Ben decided he was keen to paddle the harbour across to the Russel forest but Jen and I decided to press on via water taxi rather than wait for the favourable tide the following day. The Russel forest yielded a lot of river walking and then we had trouble finding the right track when the time came to venture back to land. The "hut" mentioned on the map was more of a camp shelter and we stayed there as we realised we wouldn't get out of the forest by dark. The following day we made our way out via a decent four wheeler track which eventually turned into thick bush.
After lunch by a creek we walked on down to the road but not before I realised I had lost a Croc in the bush having secured it to the outside of my pack. Jen suggested that Ben may find it on his way through but I was resigned to having lost it after only one river walk. It was very warm by the time we reached the end of the track, so a swim in the creek was a higher priority than walking on a busy, windy, coastal road. The water was truly bracing but welcome and we stayed there for awhile rather than taking on the long road walk ahead.
We walked on down the road for a few hours before reaching Helena Bay which Jen absolutely loved.

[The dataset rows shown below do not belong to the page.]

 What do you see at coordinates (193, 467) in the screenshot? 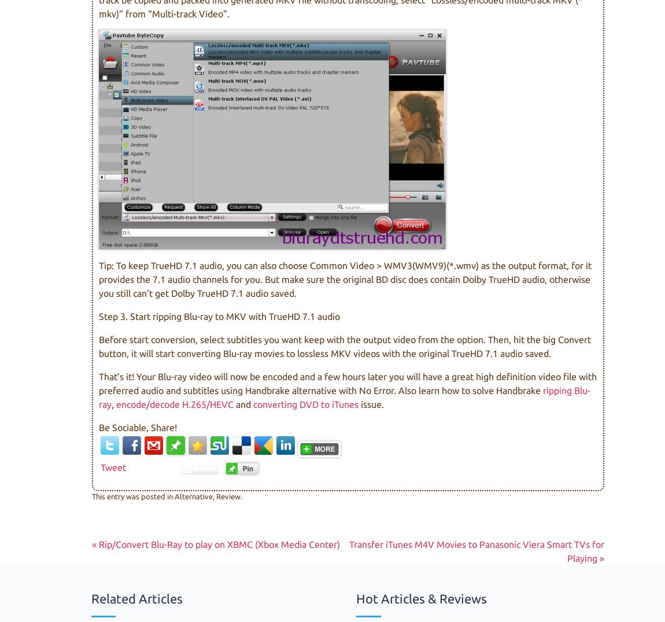
I see `'Share'` at bounding box center [193, 467]. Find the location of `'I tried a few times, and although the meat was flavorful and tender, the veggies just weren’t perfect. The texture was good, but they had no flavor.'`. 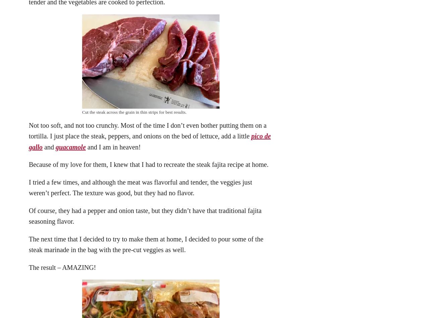

'I tried a few times, and although the meat was flavorful and tender, the veggies just weren’t perfect. The texture was good, but they had no flavor.' is located at coordinates (140, 187).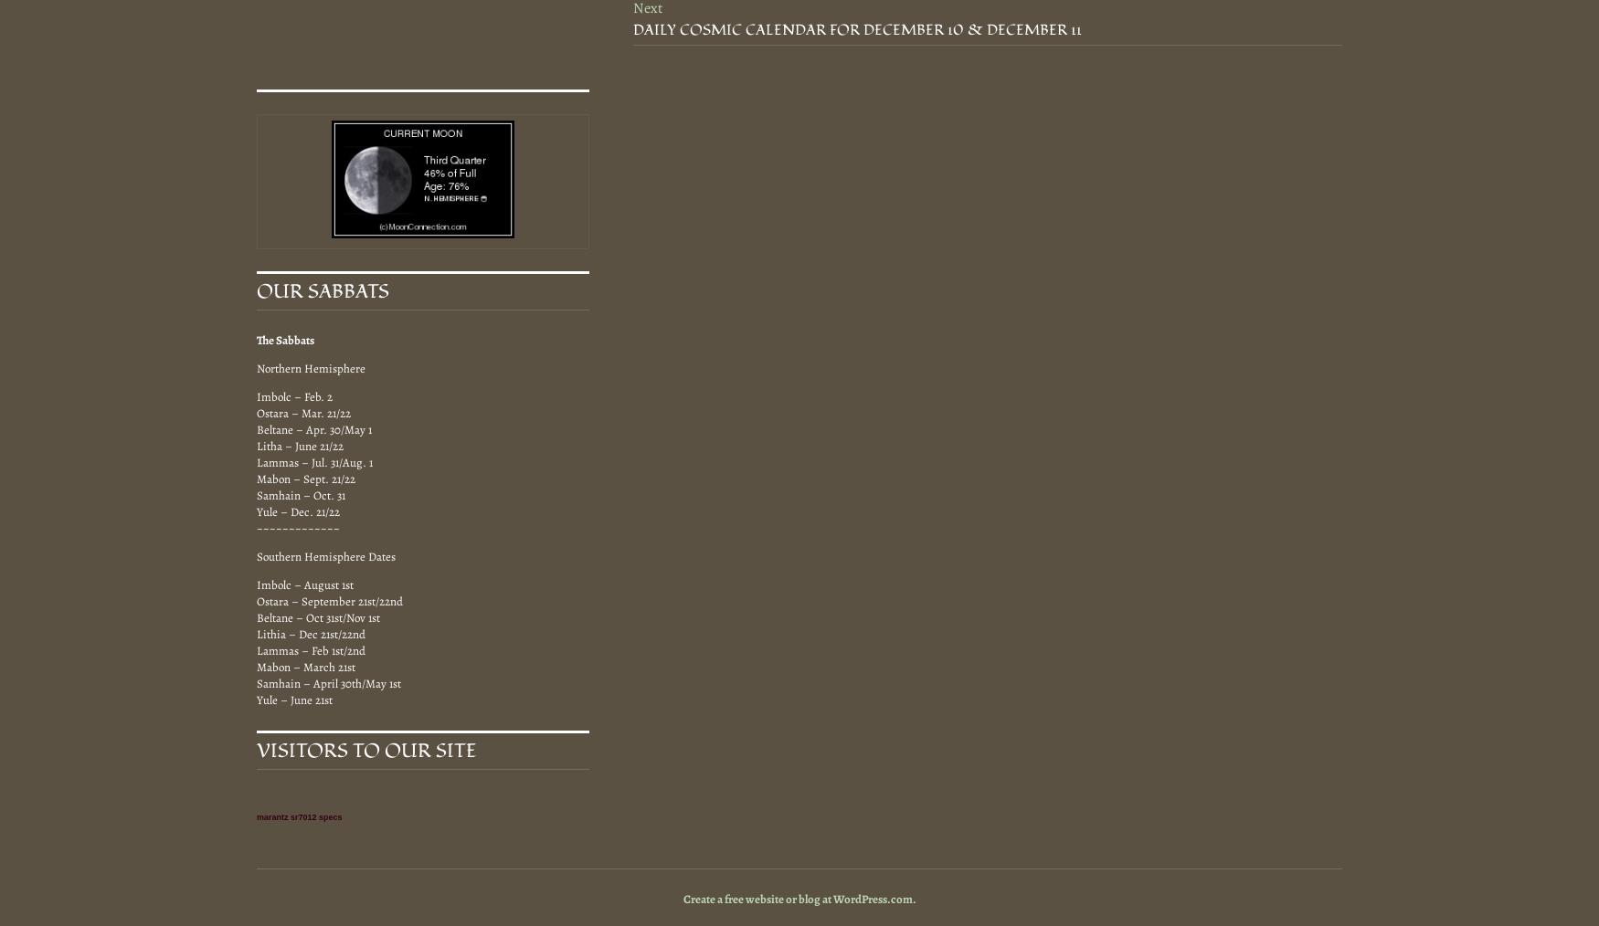 This screenshot has height=926, width=1599. Describe the element at coordinates (301, 493) in the screenshot. I see `'Samhain – Oct. 31'` at that location.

We managed to camp at the disused school for $5 each by asking at the house next door. Then, Jen got a text from Ben reading: "I have Lance's left Croc." Trail magic really does happen. Apparently, Ben was now walking with Joe O'brien (who, incidentally, is now ridiculously far ahead of us) who spied my missing flipper amongst the undergrowth, exclaiming "that is a huge Croc!" I was really stoked and this former Croc mocker slept well in the knowledge of a safe sandal.
The following day involved a solid road walk up to a bush track that seemed to cross a couple of private properties. It was hard going toward the end and the spiders had put every web right at my face height. We pushed on down out of the bush and across a farm containing curious cows out to the road. By this stage both Jen's and my GPS had gone flat but we managed to figure out the right path to the campground at Whananaki which was pretty
good but a little pricey.
The following day we waited for Ben and Joe to join us late morning and moved out across the longest foot bridge in the southern hemisphere. We followed the path around some stunning little private beaches and through farmland on down to Matopouri where I was meeting my lovely lady to spend labour weekend in Whangarei. We were all pretty happy to be getting into a vehicle. There is no camping in Matapouri so we dropped Ben, Jen and Joe at the holiday park in Tutakaka and made our way to Whangarei for a spa at the hotel.